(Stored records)

+++

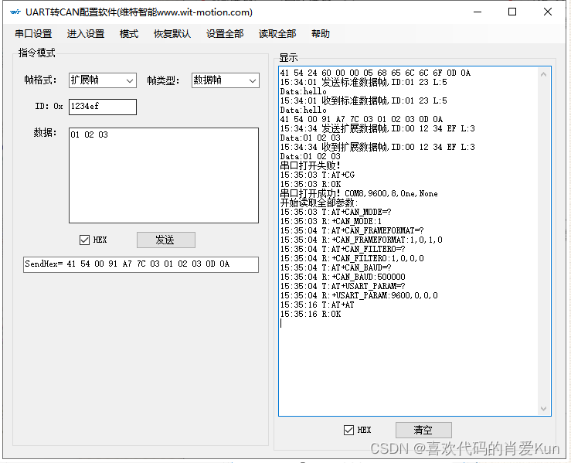571x463 pixels.
Task: Expand the 帧格式 dropdown
Action: point(102,80)
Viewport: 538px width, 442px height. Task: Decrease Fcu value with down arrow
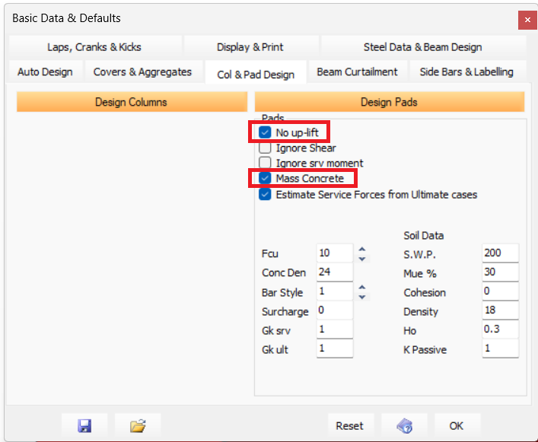click(362, 259)
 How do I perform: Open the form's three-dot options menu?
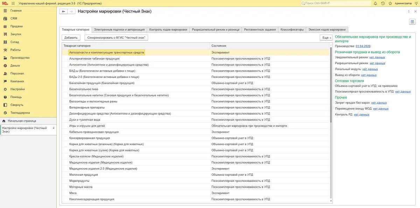409,12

+++

[What this task involves] With all pictures omitted, return exactly the lines from the one containing "Viewport: 538px width, 442px" through the end of the entries above.

[Output for this exercise]
Viewport: 538px width, 442px height. Task: Decrease Fcu value with down arrow
click(362, 259)
 How do I perform: Open the form's three-dot options menu?
409,12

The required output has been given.